Il 10 settembre scorso il Consiglio di Stato ha diramato direttive volte ad uno sviluppo futuro della “doppia circolazione”; quella esterna, ma soprattutto interna, con politiche finalizzate a rimuovere “colli di bottiglia” che frenano il consumo interno.

Il 1° Ottobre, Festa di proclamazione della Repubblica Popolare Cinese, è iniziata la famosa “Golden Week”, la settimana delle vacanze dei cinesi. Quest’anno interesserà circa 600 milioni di cittadini, anche nella aree colpite questo inverno dal Covid.

Secondo diverse stime, nelle due settimane precedenti, i pasti prenotati online sono aumentati del 40% rispetto allo scorso anno, mentre le prenotazioni online di viaggi, che si sovid-free, sono aumentati del 37%.

Secondo il National Bureau of Statistics – l’equivalente cinese dell’Istat – ad agosto i consumi sono aumentati su anno dello 0,5%, per la prima volta dall’inizio della pandemia, e si prevede un forte aumento a settembre.

Gli economisti cinesi, secondo il People’s Daily, prevedono nel terzo trimestre un forte rimbalzo del pil, trascinato da una forte domanda interna. La Banca Mondiale ha alzato l’asticella della crescita attesa di questo Paese per l’anno in corso dall’1 al 2%, mentre per il 2021 prevede un boom: +7.9%.

Oggi Xi Jinping istruirà i funzionari sulla nuova politica cinese della sanità, con una riforma che si prevede universale e mista pubblico-assicurativa. Dal 2008 la reflazione salariale cinese (aumenti salariali generalizzati e anno per anno) ha avuto ad un fortissimo peso della domanda interna: l’incidenza dell’export sul pil è minima (17.4%), come ha scritto lo scorso mese lo stesso Prodi su Il Messaggero.

Questo livello si abbasserà ancor di più per non dipendere dalla domanda estera. Chi pensa, e scrive, che la Cina si sostiene grazie all’export, semplicemente dice baggianate. O fa propaganda, magari senza nemmeno saperlo.

L’aumento salariale (a Shanghai un operaio guadagna mediamente 900 euro mentre un’impiegata specializzata può arrivare anche a 2.500 euro), differenziato per province (pur tenendo conto del diverso costo della vita nelle varie regioni), i fortissimi tagli fiscali a favore dei redditi medio bassi, decisi due anni fa, la politica di alloggi popolari e altri servizi a favore della popolazione cinese, portano a considerare che ormai i livelli di Welfare raggiunti dalla Cina sono significativi e lo saranno ancor di più nel futuro.
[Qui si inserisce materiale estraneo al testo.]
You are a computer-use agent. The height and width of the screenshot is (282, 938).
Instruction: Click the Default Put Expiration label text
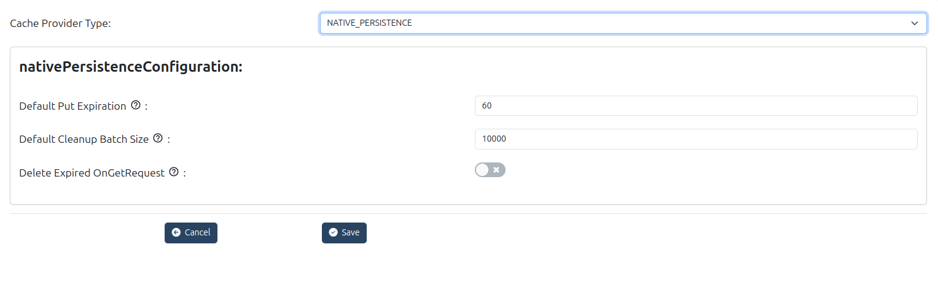[72, 106]
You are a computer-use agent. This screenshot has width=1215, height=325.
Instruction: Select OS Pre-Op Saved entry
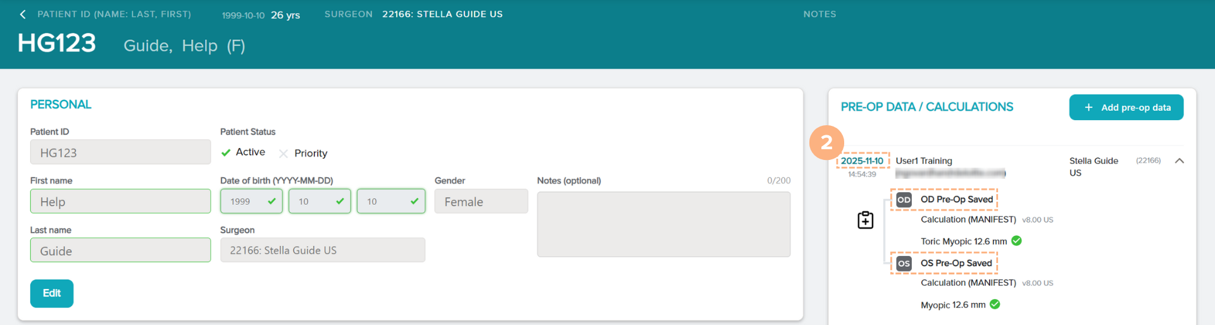[956, 264]
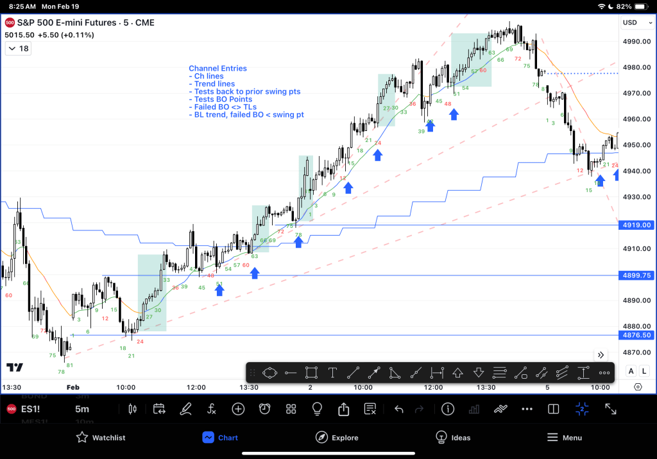
Task: Open the indicators fx icon
Action: coord(212,409)
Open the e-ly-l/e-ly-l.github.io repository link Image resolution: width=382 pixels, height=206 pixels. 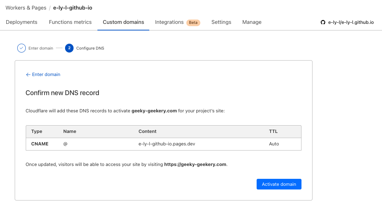click(351, 22)
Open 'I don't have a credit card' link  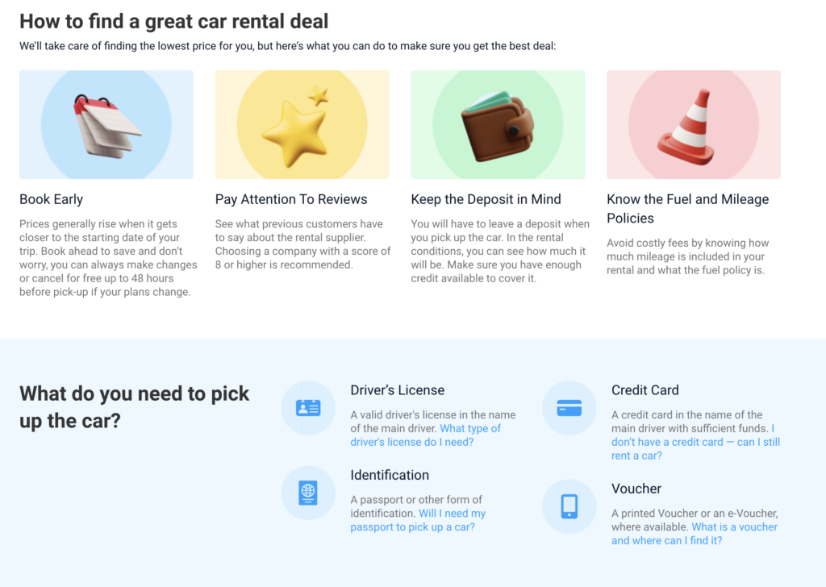(x=695, y=442)
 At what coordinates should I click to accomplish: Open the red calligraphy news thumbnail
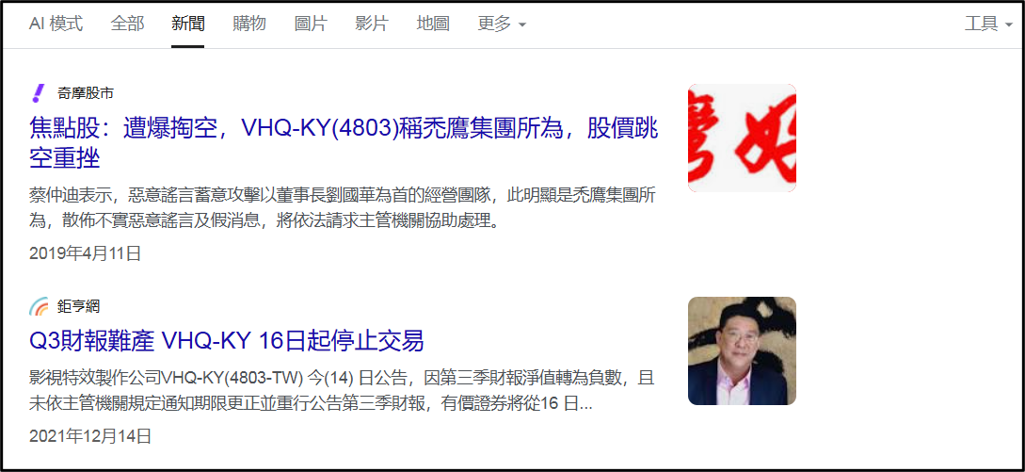742,138
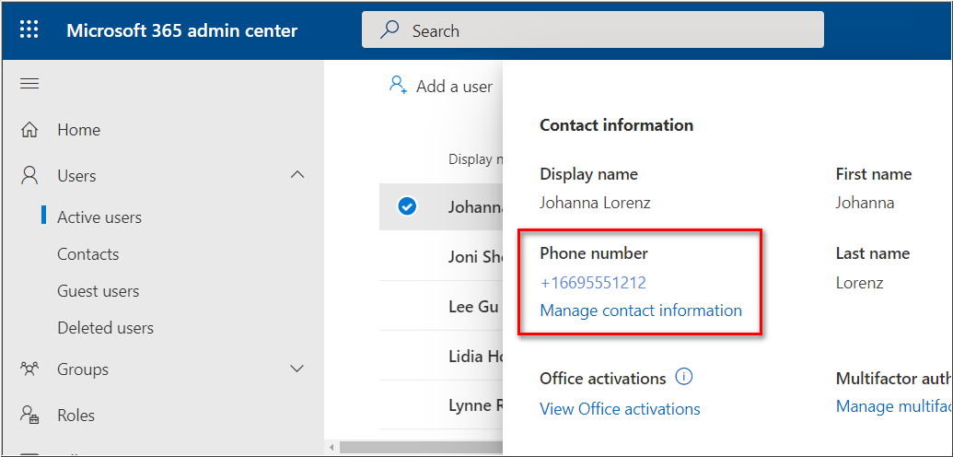Click Manage contact information link

tap(641, 311)
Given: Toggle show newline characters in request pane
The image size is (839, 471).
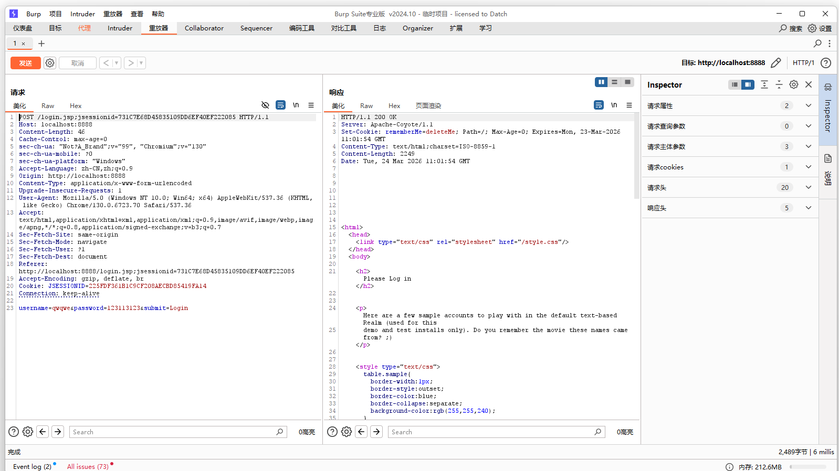Looking at the screenshot, I should coord(296,105).
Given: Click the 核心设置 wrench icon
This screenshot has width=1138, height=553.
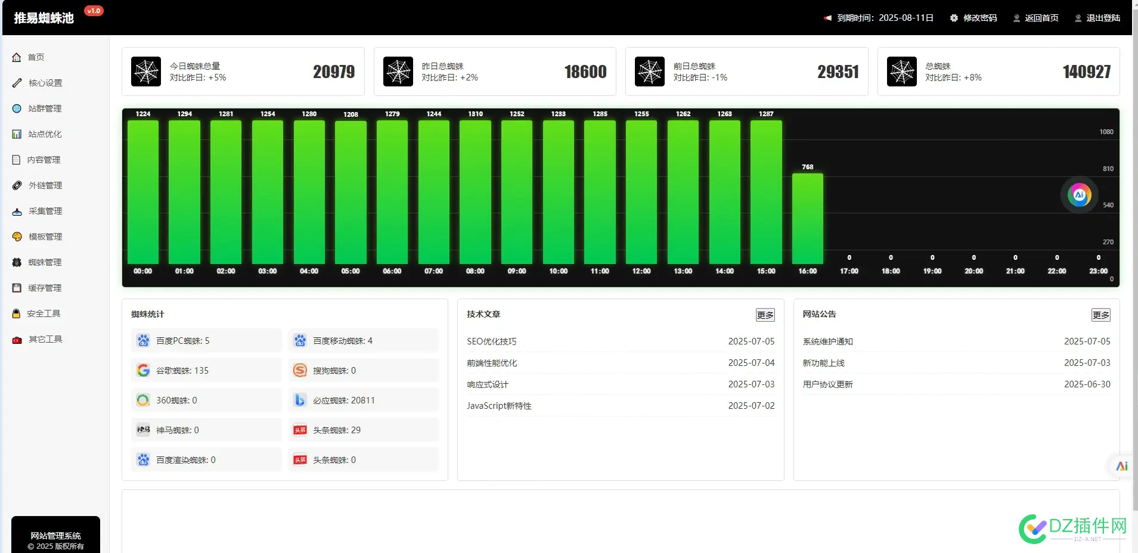Looking at the screenshot, I should tap(17, 83).
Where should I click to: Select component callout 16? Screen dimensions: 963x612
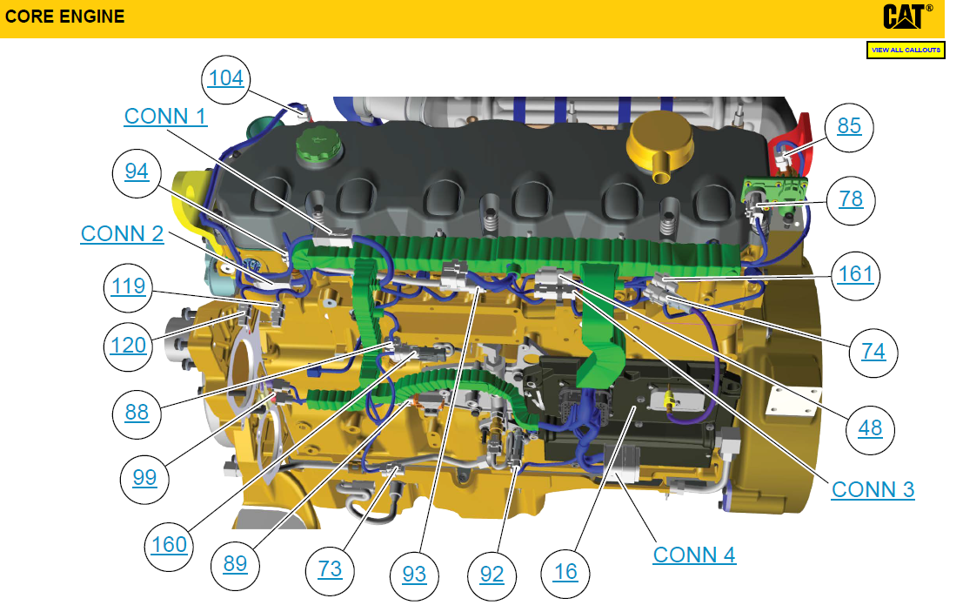[x=565, y=572]
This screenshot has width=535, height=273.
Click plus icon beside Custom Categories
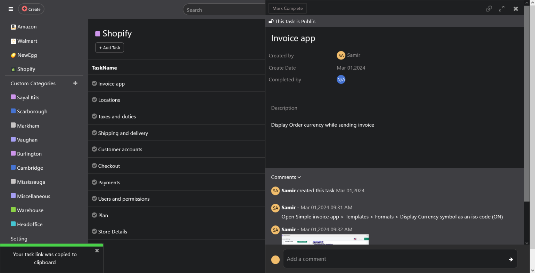[x=75, y=83]

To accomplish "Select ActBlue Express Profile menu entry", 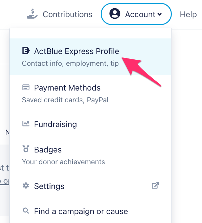I will click(x=76, y=51).
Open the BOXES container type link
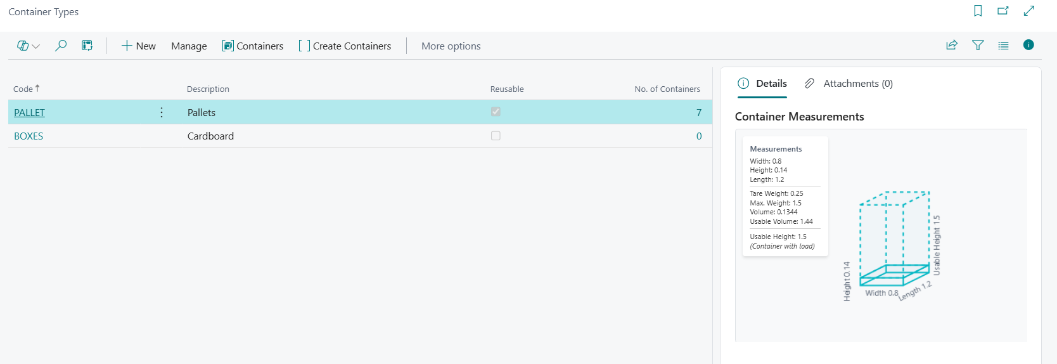The image size is (1057, 364). coord(29,136)
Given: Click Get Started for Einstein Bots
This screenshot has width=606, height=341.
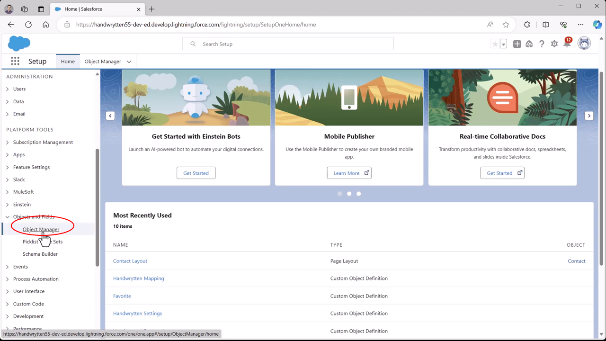Looking at the screenshot, I should (x=196, y=173).
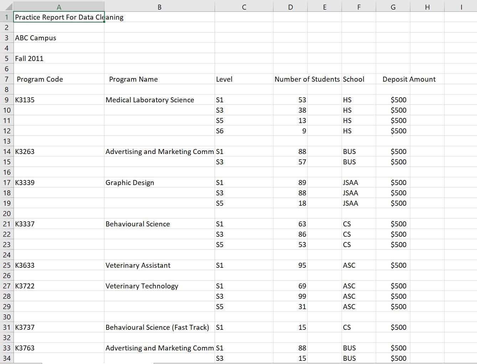The height and width of the screenshot is (364, 477).
Task: Click the horizontal scrollbar at the bottom
Action: tap(250, 362)
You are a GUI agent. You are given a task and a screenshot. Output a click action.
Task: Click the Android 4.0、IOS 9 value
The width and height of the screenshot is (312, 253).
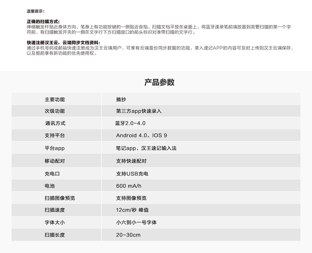click(x=141, y=136)
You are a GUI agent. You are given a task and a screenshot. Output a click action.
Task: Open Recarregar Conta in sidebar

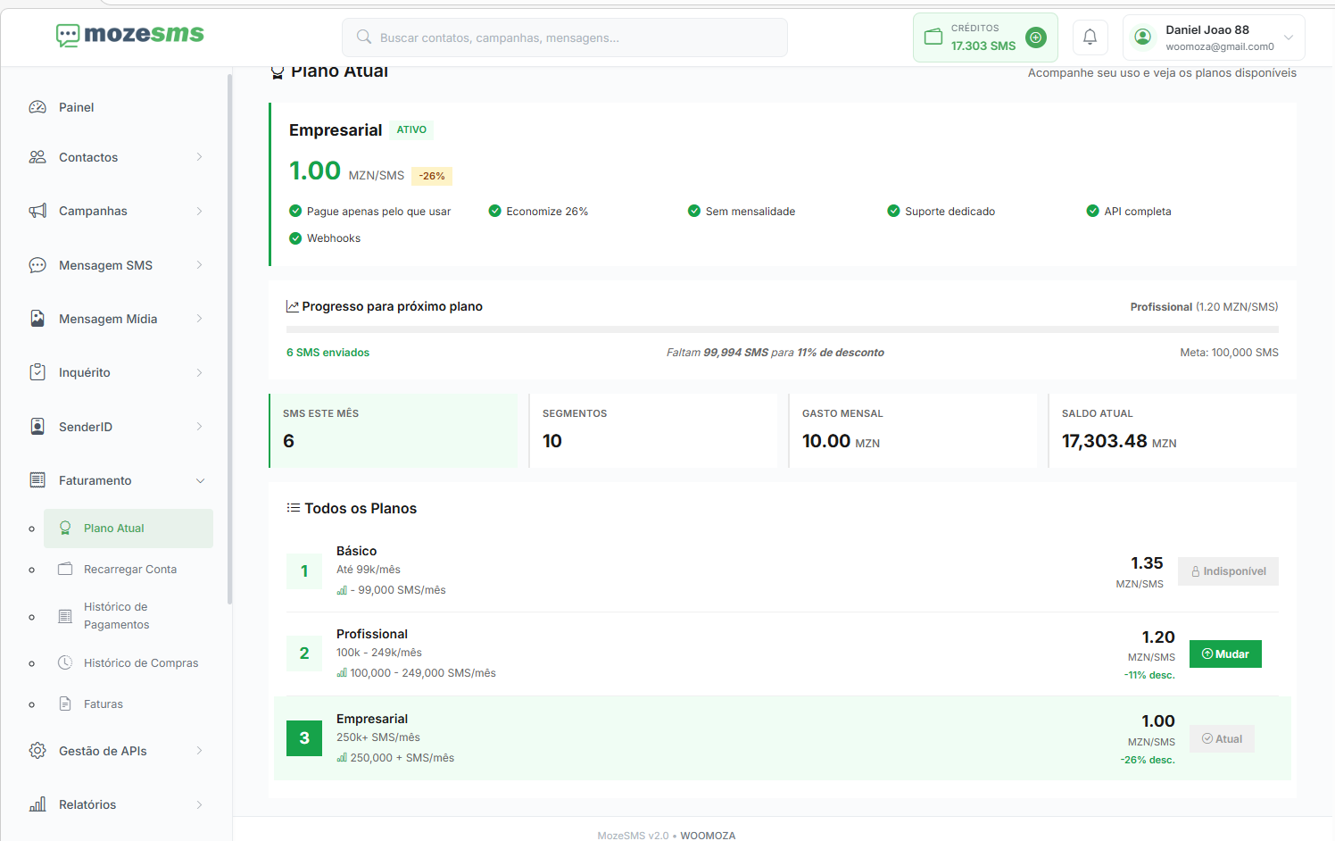pyautogui.click(x=129, y=570)
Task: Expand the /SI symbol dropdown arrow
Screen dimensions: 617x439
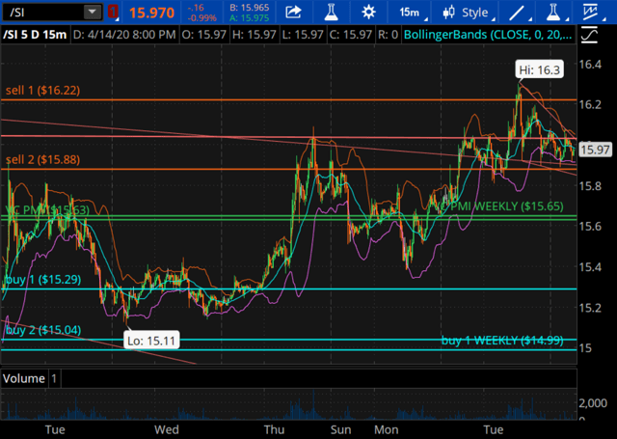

La Cina ha puntato, dopo la crisi mondiale del 2008, non ancora conclusa, sul salario sociale di classe come meccanismo di accumulazione e come strumento per non dipendere dall’estero.

Ed ha vinto la scommessa.

L’Occidente lo ha invece smantellato per realizzare regalie fiscali e monetarie alla finanza e all’industria (politica dell’offerta, di cui sono portatori tutti gli schieramenti politici dell’attuale Parlamento italiano ed europeo) ed è agonizzante.

Per Xi Jinping e i vertici cinesi è fondamentale il nesso offerta-domanda. Per l’Occidente solo l’offerta (tradotto: abbassare il costo del lavoro per spingere le esportazioni, a scapito della domanda interna).

Puntare sul salario sociale di classe è un modo per uscire dalla crisi devastante e dalla miseria in cui ci hanno condotto le classi dominanti; con la stolida complicità dei loro giornalisti e intellettuali.